Rodríguez D, Bretones G, Quesada V, Villamor N, Arango JR, López-Guillermo A, et al. Mutations in CHD2 trigger faulty affiliation with lively chromatin in continual lymphocytic leukemia. Blood. 2015;126:195–202.
Parker H, Rose-Zerilli MJJ, Larrayoz M, Clifford R, Edelmann J, Blakemore S, et al. Genomic disruption of the histone methyltransferase SETD2 in continual lymphocytic leukaemia. Leukemia. 2016;30:2179–86.
Zhang P, Wu W, Chen Q, Chen M. Non-Coding RNAs and their Built-in Networks. J Integr Bioinform. 2019;16. https://doi.org/10.1515/jib-2019-0027.
Vigorito E, Perks KL, Abreu-Goodger C, Bunting S, Xiang Z, Kohlhaas S, et al. microRNA-155 regulates the era of immunoglobulin class-switched plasma cells. Immunity. 2007;27:847–59.
Elton TS, Selemon H, Elton SM, Parinandi NL. Regulation of the MIR155 host gene in physiological and pathological processes. Gene. 2013;532:1–12.
Pekarsky Y, Balatti V, Croce CM. BCL2 and miR-15/16: from gene discovery to therapy.
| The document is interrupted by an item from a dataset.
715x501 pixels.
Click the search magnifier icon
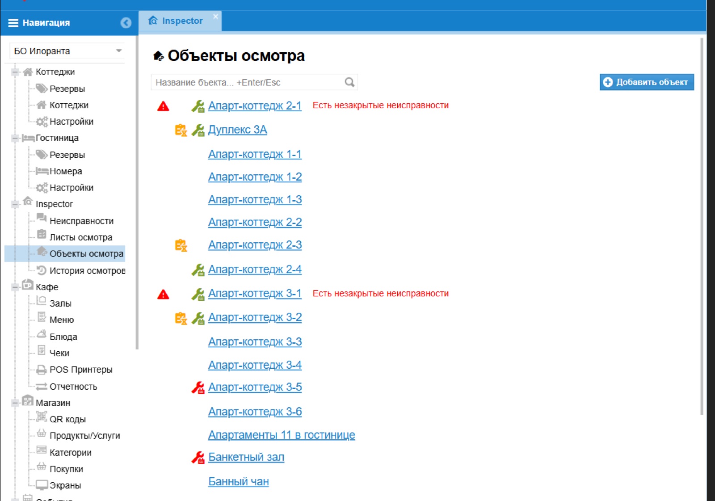pos(349,82)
Cell Demise Differ. 2018;25:21–26.
Lin X, Guan H, Huang Z, Liu J, Li H, Wei G, et al. Downregulation of Bcl-2 expression by miR-34a mediates palmitate-induced min6 cells apoptosis. J Diab Res. 2014;2014:1–7.
Shanesazzade Z, Peymani M, Ghaedi Okay, Nasr Esfahani MH. miR-34a/BCL-2 signaling axis contributes to apoptosis in MPP + -induced SH-SY5Y cells. Mol Genet Genom Med. 2018;6:975–81.
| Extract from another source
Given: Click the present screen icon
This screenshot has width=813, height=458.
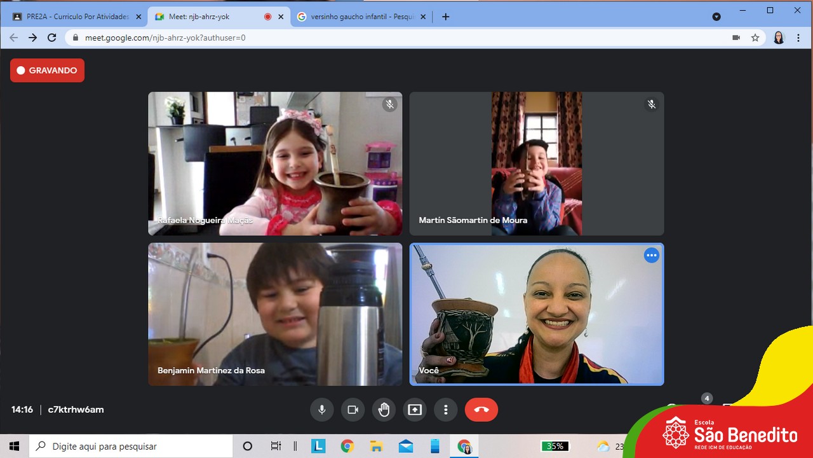Looking at the screenshot, I should point(415,410).
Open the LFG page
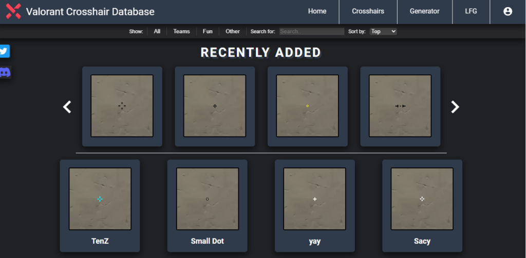This screenshot has width=526, height=258. pyautogui.click(x=471, y=11)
Ferracin M, Zagatti B, Rizzotto L, Cavazzini F, Veronese A, Ciccone M, et al. MicroRNAs involvement in fludarabine refractory continual lymphocytic leukemia. Mol Most cancers. 2010;9:123.
Qian Y, Shi L, Luo Z. Lengthy non-coding RNAs in most cancers: implications for prognosis, prognosis, and remedy. Entrance Med. 2020;7. https://doi.org/10.3389/fmed.2020.612393.
Marín-Béjar O, Mas AM, González J, Martinez D, Athie A, Morales X, et al. The human lncRNA LINC-PINT inhibits tumor cell invasion by a extremely conserved sequence component. Genome Biol. 2017;18:202.
Blume CJ, Hotz-Wagenblatt A, Hüllein J, Sellner L, Jethwa A, Stolz T, et al. p53-dependent non-coding RNA networks in continual lymphocytic leukemia. Leukemia. 2015;29:2015–23.
Dal Bo M, Rossi FM, Rossi D, Deambrogi C, Bertoni F, Del Giudice I, et al. 13q14 Deletion dimension and variety of deleted cells each affect prognosis in continual lymphocytic leukemia. Genes Chromosomes Most cancers. 2011;50:633–43.
Garding A, Bhattacharya N, Claus R, Ruppel M, Tschuch C, Filarsky Okay, et al. Epigenetic upregulation of lncRNAs at 13q14.3 in leukemia is linked to the in cis downregulation of a gene cluster that targets NF-kB. PLoS Genet. 2013;9:e1003373.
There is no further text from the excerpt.